There are actually two lines of bolts on the right side of Walt's Wall - one goes pretty much directly up the water streak and one is just left of it. These two lines seemed pretty forced (ie squeezed-in), but the one directly up the water streak seemed nicer. At the top, I continued to stay right on what I assume is the "Kopischka Finish."
Climb up a nice flake system and then into the Walt's Wall dihedral before finally stepping left onto the face. Fairly sustained climbing wanders upwards to a bolted anchor. One 60m rap gets you down.
Protection
4 bolts or so, a small cam or two to protect the opening and the finish move.
I did this yesterday - I found it to be an excercise in staying calm.Good gear to get you started, then 3 bolts to cover about 50 feet of steep slippery slab.
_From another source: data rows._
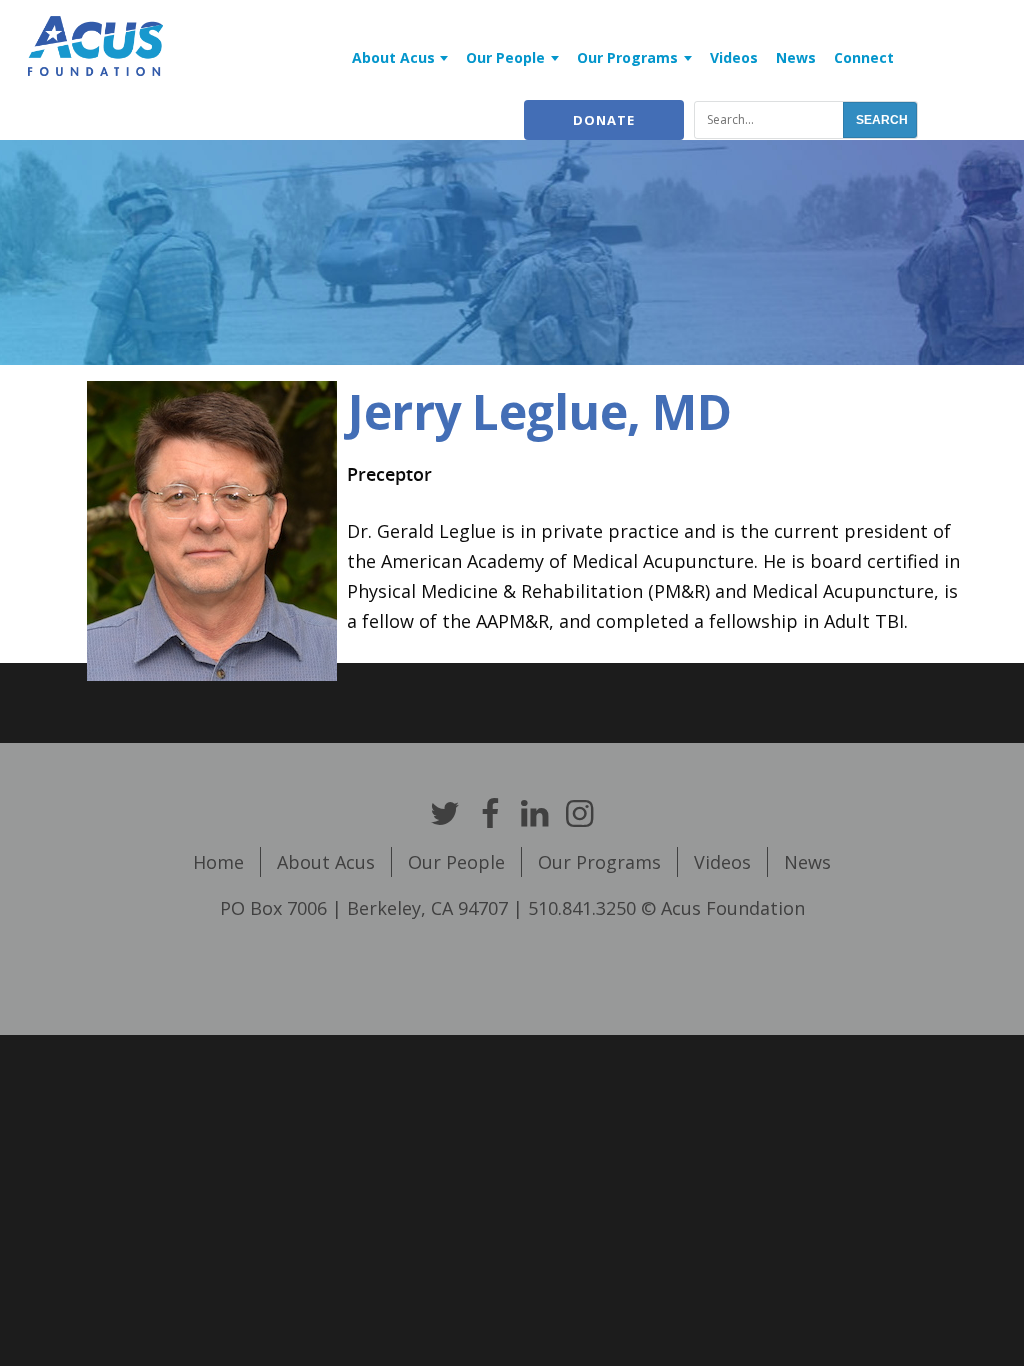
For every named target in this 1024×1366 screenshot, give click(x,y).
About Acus (393, 57)
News (796, 57)
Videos (734, 57)
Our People (505, 57)
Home (218, 862)
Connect (864, 57)
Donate (604, 120)
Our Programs (627, 57)
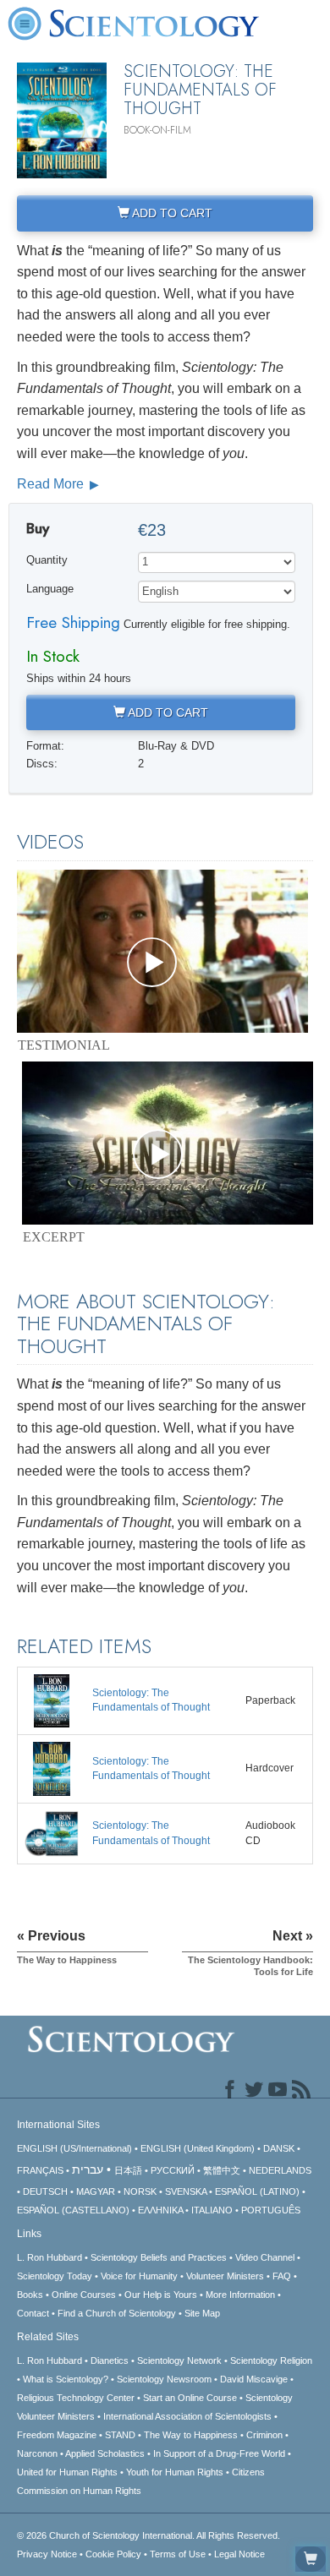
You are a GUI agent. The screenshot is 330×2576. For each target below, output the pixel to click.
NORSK (140, 2191)
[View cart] (310, 2559)
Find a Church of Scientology (117, 2313)
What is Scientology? (65, 2379)
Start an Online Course (190, 2398)
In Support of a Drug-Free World (219, 2453)
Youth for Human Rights (174, 2472)
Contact (33, 2313)
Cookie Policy (113, 2554)
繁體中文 (221, 2170)
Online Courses (84, 2294)
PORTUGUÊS (270, 2210)
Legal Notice (239, 2554)
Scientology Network (179, 2360)
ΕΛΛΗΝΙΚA (160, 2210)
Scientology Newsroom (164, 2379)
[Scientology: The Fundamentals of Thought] (51, 1700)
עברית (87, 2169)
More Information (240, 2294)
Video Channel (264, 2257)
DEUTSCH (45, 2191)
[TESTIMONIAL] (162, 951)
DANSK (278, 2148)
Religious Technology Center (76, 2398)
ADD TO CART (170, 213)
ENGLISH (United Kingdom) (197, 2148)
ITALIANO (212, 2210)
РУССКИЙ (173, 2170)
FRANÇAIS (40, 2170)
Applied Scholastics (105, 2453)
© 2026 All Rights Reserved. (148, 2535)
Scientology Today (54, 2276)
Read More (52, 484)
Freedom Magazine (56, 2435)
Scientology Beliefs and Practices (159, 2257)
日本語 (128, 2170)
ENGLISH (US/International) (74, 2148)
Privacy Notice (47, 2554)
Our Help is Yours (160, 2294)
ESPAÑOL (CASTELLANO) (73, 2210)
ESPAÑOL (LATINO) (257, 2191)
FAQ (281, 2276)
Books (30, 2294)
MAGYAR (95, 2191)
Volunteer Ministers (225, 2276)
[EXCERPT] (167, 1143)
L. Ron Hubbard (49, 2257)
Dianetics (110, 2360)
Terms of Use (178, 2554)
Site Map (202, 2313)
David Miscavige (254, 2379)
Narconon (37, 2453)
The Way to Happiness (191, 2435)
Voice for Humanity (139, 2276)
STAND (120, 2435)
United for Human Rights (67, 2472)
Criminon (264, 2435)
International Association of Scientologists (187, 2416)
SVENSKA (185, 2191)
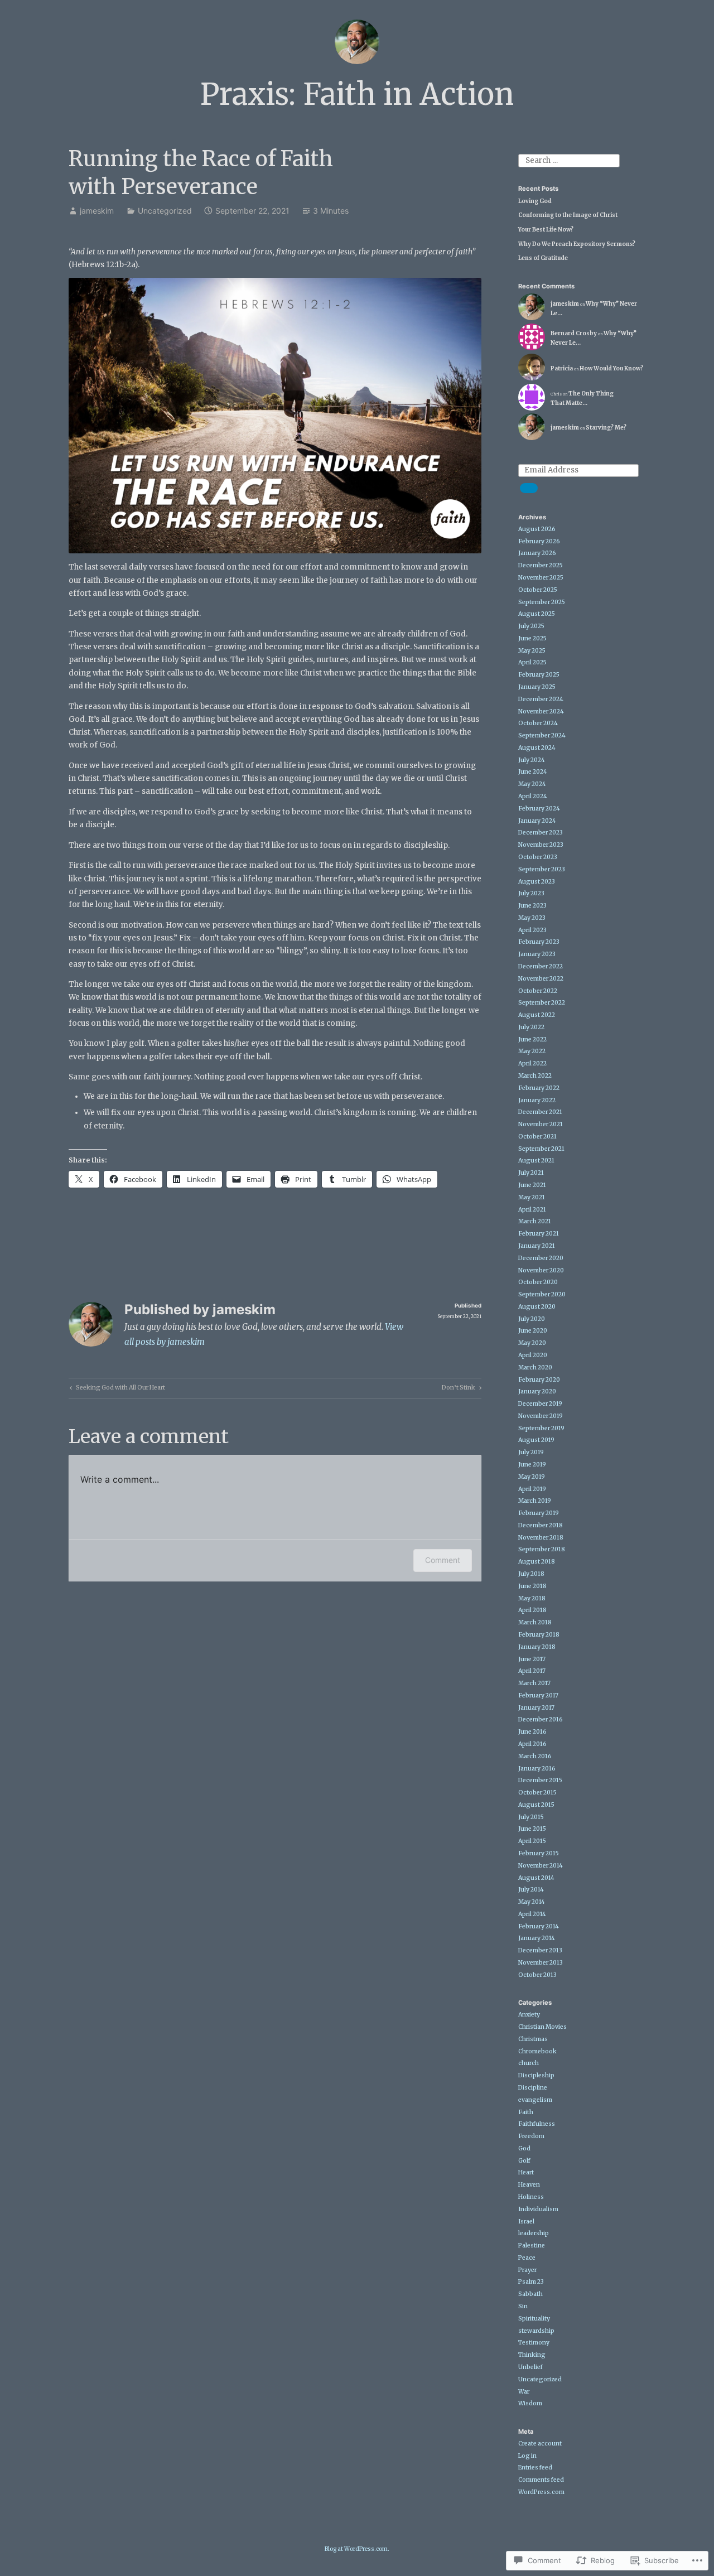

Heel and Toe gives this thing 9+, although I've done 11a's in Boulder Canyon that felt easier than this.
Good bolt anchors at the top.A double rope rappel will get you all the way down to the ground - a single will only get you back to the anchors at the ledge.
FA by Jeb Schenck in the early 70's ; original name was; Friday's Folly - done on a Friday in Feb. - very cold and no feeling in fingeres. Jeb said it was the biggest folly he ever committed on a Friday!!